[Screenshot grounding data]
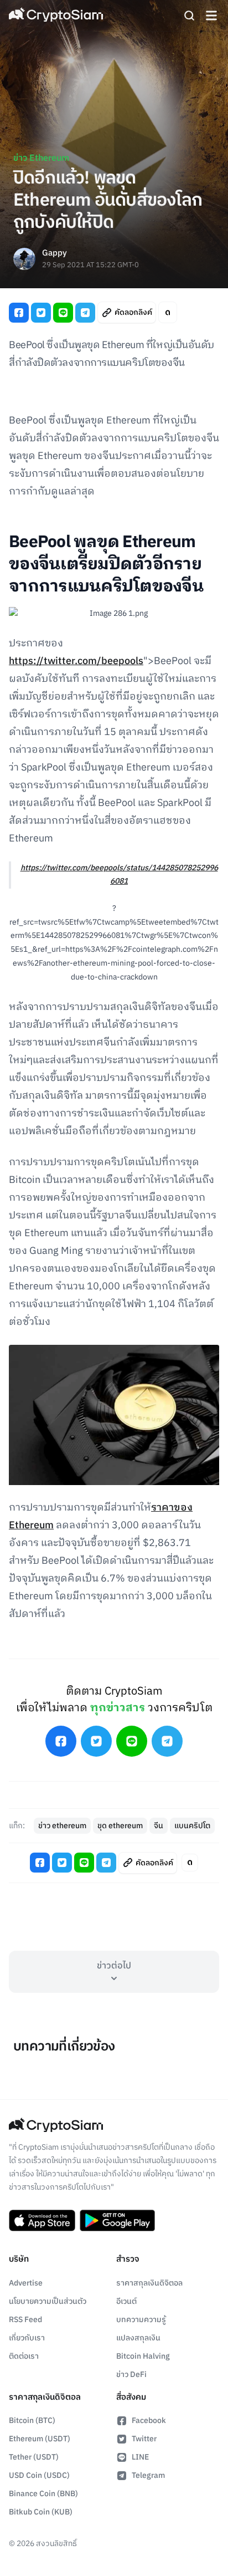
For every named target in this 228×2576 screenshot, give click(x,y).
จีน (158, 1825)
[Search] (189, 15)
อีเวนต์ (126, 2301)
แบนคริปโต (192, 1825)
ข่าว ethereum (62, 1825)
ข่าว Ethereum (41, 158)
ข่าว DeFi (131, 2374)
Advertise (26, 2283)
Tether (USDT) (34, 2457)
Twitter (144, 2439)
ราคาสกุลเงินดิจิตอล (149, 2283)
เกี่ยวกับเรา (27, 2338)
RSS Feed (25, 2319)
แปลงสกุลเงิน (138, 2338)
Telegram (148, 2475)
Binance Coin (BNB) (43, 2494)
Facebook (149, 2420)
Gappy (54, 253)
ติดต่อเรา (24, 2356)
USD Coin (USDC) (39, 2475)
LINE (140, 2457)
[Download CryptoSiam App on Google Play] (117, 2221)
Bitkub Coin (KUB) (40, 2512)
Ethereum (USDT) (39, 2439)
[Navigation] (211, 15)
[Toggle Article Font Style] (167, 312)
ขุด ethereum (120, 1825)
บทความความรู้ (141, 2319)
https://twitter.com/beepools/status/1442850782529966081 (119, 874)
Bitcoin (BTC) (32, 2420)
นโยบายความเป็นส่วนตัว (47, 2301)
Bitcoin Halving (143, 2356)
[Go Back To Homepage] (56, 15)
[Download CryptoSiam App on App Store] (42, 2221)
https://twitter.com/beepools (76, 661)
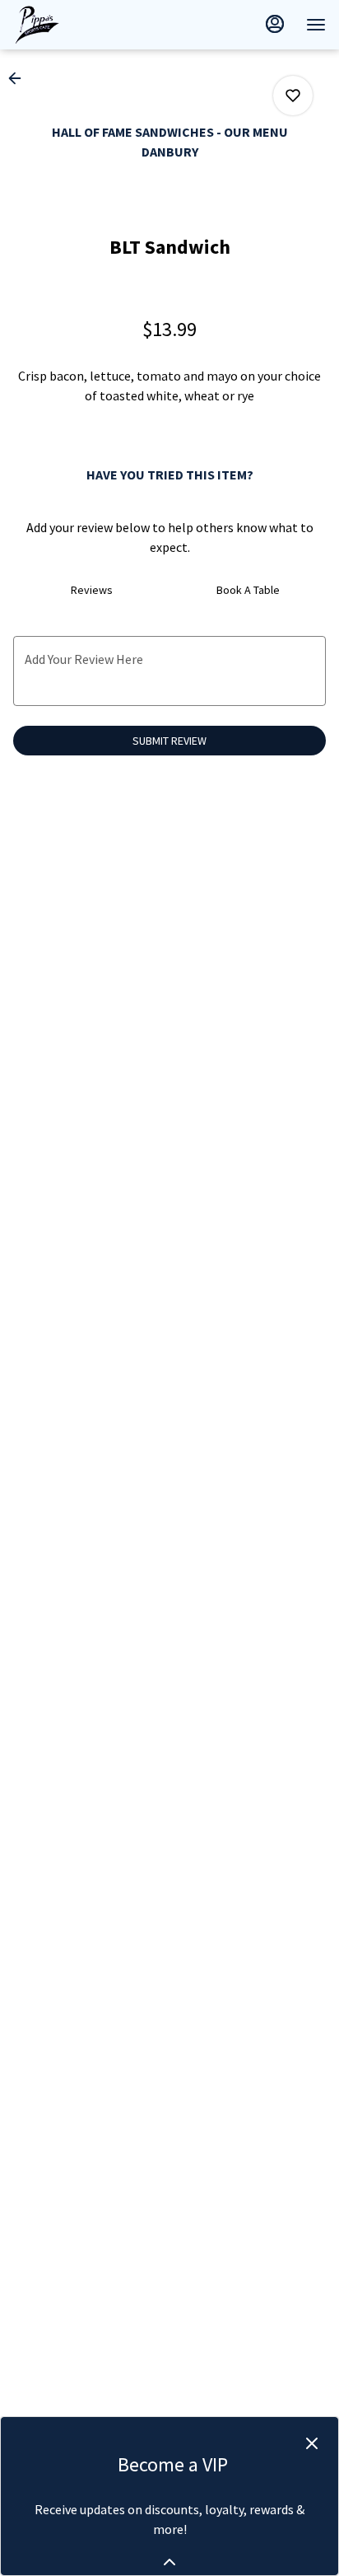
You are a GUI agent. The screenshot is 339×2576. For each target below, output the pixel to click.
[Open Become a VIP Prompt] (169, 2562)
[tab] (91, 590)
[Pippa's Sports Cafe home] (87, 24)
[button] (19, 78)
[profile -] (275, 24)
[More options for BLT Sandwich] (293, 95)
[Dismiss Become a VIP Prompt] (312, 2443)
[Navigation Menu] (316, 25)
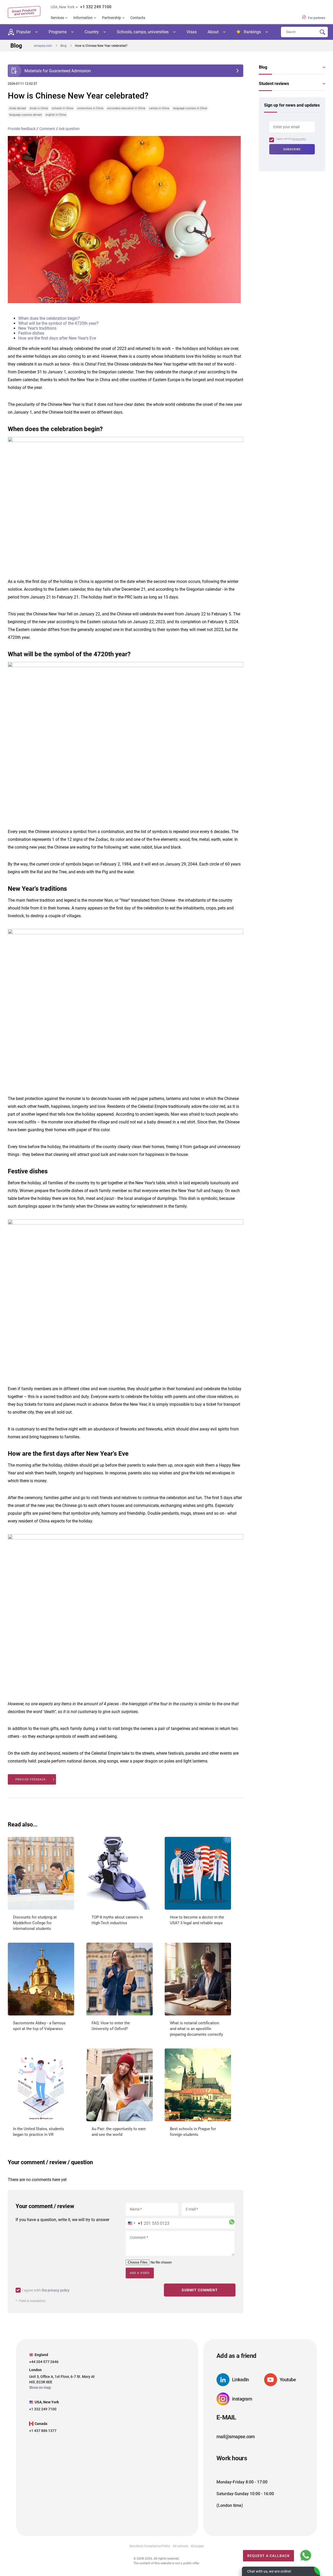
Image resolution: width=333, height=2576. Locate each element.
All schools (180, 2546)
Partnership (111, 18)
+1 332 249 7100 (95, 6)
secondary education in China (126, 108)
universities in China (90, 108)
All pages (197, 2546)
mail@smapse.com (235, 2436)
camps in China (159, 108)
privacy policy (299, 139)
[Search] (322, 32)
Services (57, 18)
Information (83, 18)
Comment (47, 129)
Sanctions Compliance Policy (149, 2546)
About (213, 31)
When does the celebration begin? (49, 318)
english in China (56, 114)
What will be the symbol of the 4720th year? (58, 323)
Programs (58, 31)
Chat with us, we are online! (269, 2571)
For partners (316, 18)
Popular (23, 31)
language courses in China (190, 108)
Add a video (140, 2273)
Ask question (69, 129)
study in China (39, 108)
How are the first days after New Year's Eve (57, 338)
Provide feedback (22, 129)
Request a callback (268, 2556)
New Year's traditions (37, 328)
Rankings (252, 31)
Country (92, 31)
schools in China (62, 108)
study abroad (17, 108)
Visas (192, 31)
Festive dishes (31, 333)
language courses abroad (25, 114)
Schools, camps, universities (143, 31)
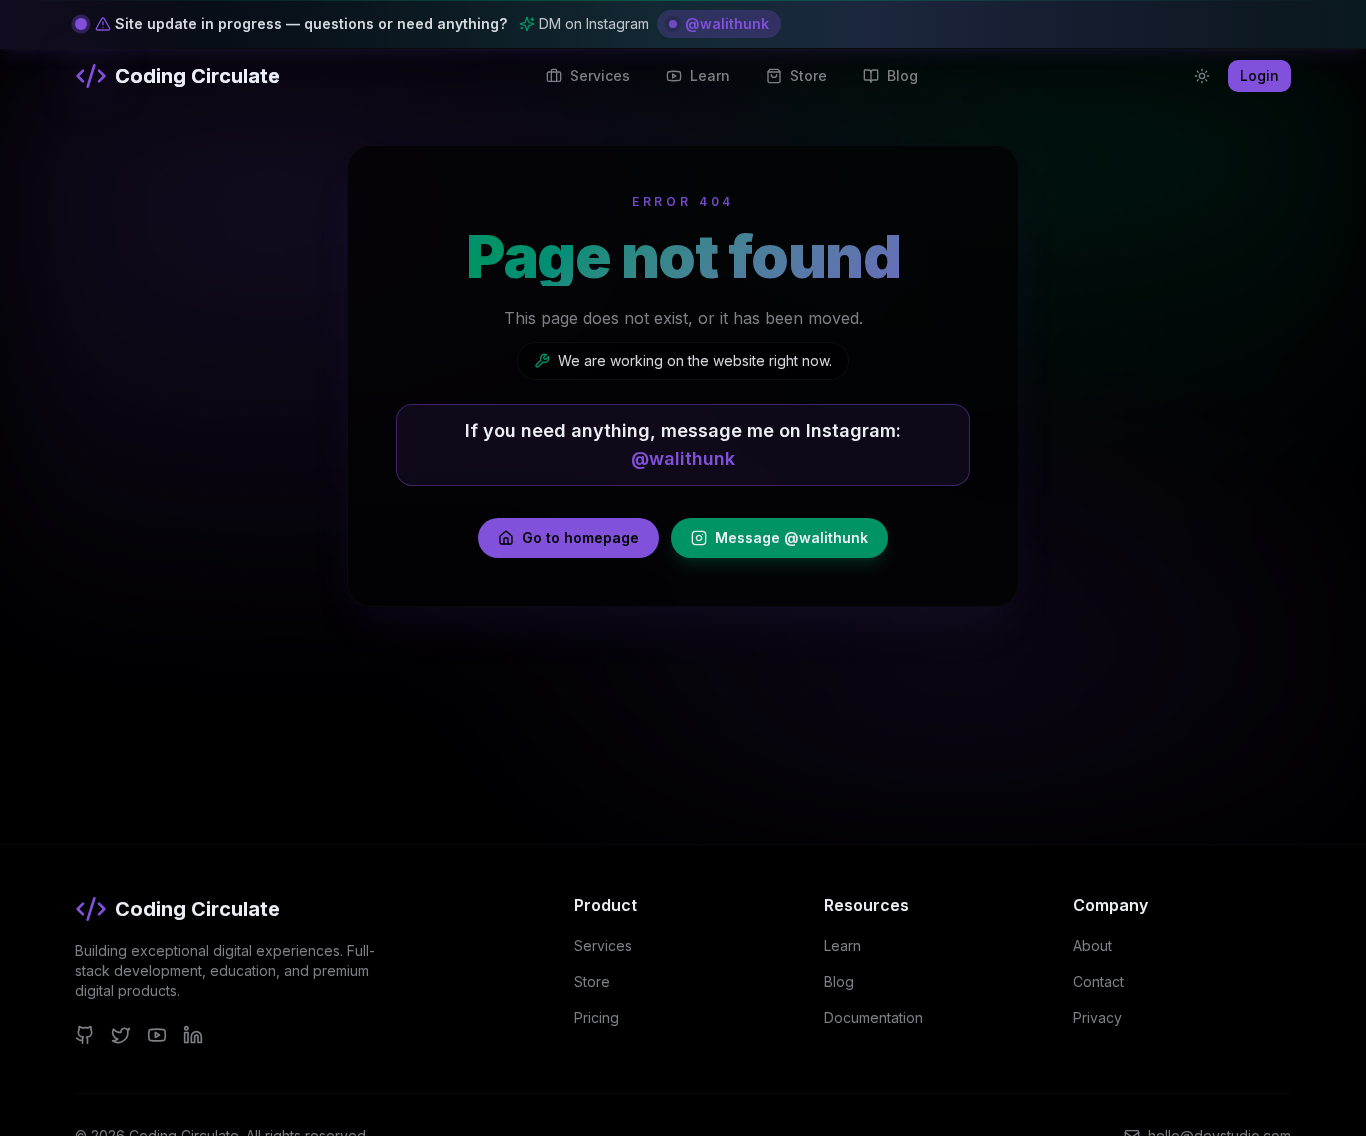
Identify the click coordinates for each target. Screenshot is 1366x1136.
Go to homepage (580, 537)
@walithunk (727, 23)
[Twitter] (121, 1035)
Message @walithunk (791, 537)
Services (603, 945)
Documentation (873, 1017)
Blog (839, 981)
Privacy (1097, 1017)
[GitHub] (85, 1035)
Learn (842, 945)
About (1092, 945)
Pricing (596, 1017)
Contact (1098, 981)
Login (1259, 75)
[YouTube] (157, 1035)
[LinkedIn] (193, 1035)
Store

WHAT THE TASK REQUIRES:
Please transcribe exactly the lines from the start of the records through the line containing "Ethereum (USDT) (39, 2439)", leaving the pictures out.

ANSWER TO THE PROBLEM:
For every named target in this 228×2576 screenshot, give click(x,y).
จีน (158, 1825)
[Search] (189, 15)
อีเวนต์ (126, 2301)
แบนคริปโต (192, 1825)
ข่าว ethereum (62, 1825)
ข่าว Ethereum (41, 158)
ข่าว DeFi (131, 2374)
Advertise (26, 2283)
Tether (USDT) (34, 2457)
Twitter (144, 2439)
ราคาสกุลเงินดิจิตอล (149, 2283)
เกี่ยวกับเรา (27, 2338)
RSS Feed (25, 2319)
แปลงสกุลเงิน (138, 2338)
Telegram (148, 2475)
Binance Coin (BNB) (43, 2494)
Facebook (149, 2420)
Gappy (54, 253)
ติดต่อเรา (24, 2356)
USD Coin (USDC) (39, 2475)
LINE (140, 2457)
[Download CryptoSiam App on Google Play] (117, 2221)
Bitkub Coin (KUB) (40, 2512)
Ethereum (USDT) (39, 2439)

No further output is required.